En quoi les moyens numériques interfèrent-ils avec cette question ? Dans un contexte de perception dans lequel de nouveaux moyens techniques sont récemment apparus (télévision, ordinateurs, smartphone…), la manière d’aborder ce qui nous entoure au quotidien se trouve notablement modifié. On connait depuis longtemps les propos tenus lors de la généralisation de la télévision, comme transformant complètement l’esprit de l’enfant (et aussi de l’adulte). Avec les nouveaux écrans et les dispositifs associés, ces transformations ont pris une ampleur nouvelle, dont certains se demandent aussi s’ils sont bons ou mauvais. Le fonctionnement mental de l’individu étant notablement marqué pas la perception il semble logique que le changement de l’environnement de stimulation modifie la façon dont le monde se présente à l’enfant.

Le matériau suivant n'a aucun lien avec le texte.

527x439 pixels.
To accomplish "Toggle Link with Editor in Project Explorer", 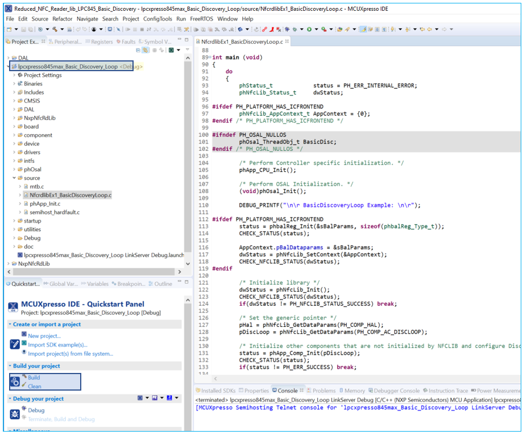I will (x=146, y=50).

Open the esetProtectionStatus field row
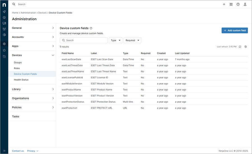click(73, 102)
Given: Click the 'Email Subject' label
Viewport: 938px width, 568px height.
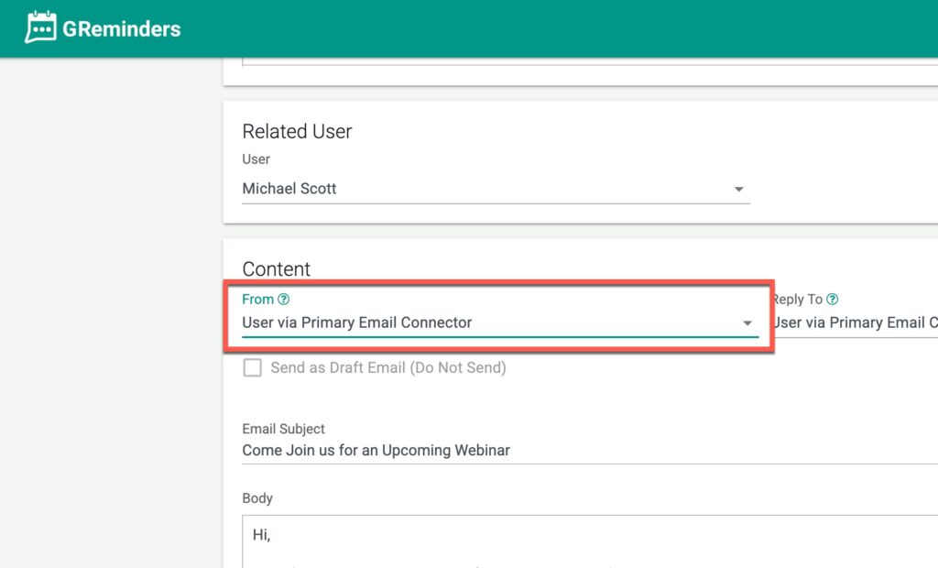Looking at the screenshot, I should point(283,429).
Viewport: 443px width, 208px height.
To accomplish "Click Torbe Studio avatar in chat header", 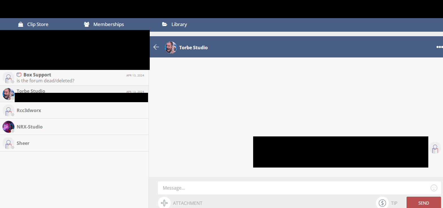I will [x=171, y=48].
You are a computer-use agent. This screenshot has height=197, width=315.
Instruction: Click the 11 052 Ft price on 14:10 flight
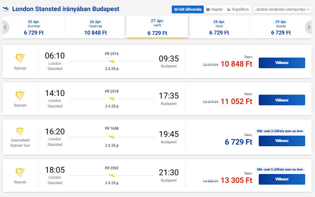tap(237, 101)
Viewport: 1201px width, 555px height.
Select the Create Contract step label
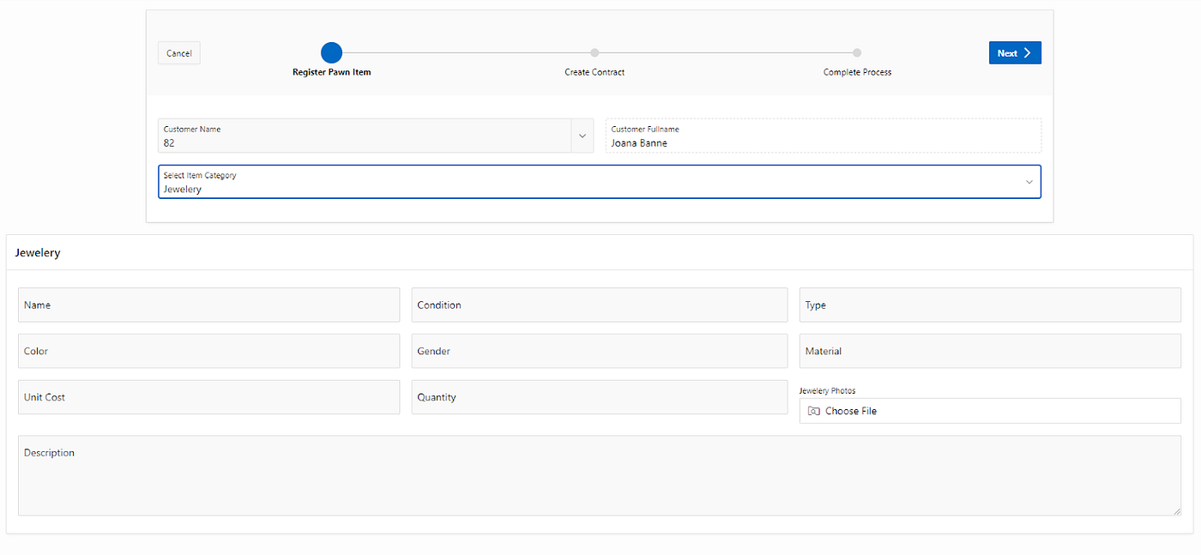tap(594, 72)
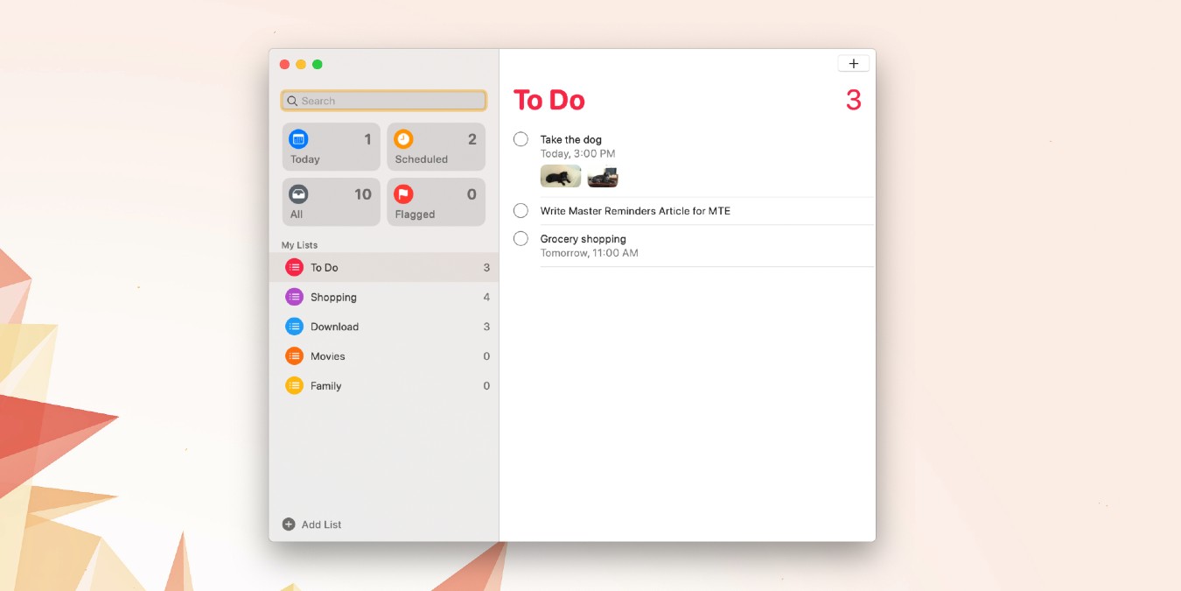Click the search magnifying glass icon
Viewport: 1181px width, 591px height.
pyautogui.click(x=291, y=101)
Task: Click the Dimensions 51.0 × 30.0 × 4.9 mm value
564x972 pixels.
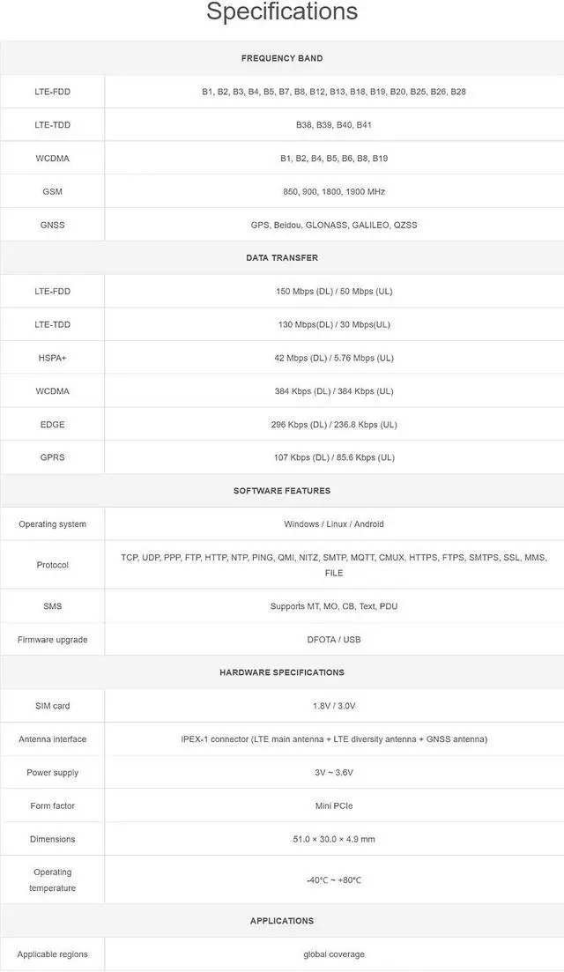Action: 334,839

Une observation empirique d’un petit enfant (moins de un an) face à un environnement dans lequel se trouve un écran permet d’observer que si cet écran propose du mouvement, il va attirer rapidement son attention. Cela d’autant plus que si nous regardons notre environnement visuel ordinaire, il est en grande partie fait d’images statiques. Si l’on ose un déplacement, non scientifique, vers d’autres activités perceptives, on peut penser que ce qui bouge attire plus que ce qui ne bouge pas surtout si ces mouvements sont assez rapides pour contrer la monotonie ambiante. On peut même penser que la durée de ce mouvement est importante pour déterminer le moment de lassitude, de saturation possible. Quand Patricia Greenfield (L’enfant et les médias, les effets de la télévision des jeux vidéo et des ordinateurs, Presses Universitaires de Fribourg, trad. J Retschitzki, 1998 – 2002) étudie ce qui se développe chez l’enfant qui joue aux jeux vidéo, et plus largement aux nouveaux médias. Elle met en évidence quelques-unes de ces évolutions du fonctionnement mental et cognitif, confirmant l’importance de l’étude de ces changements.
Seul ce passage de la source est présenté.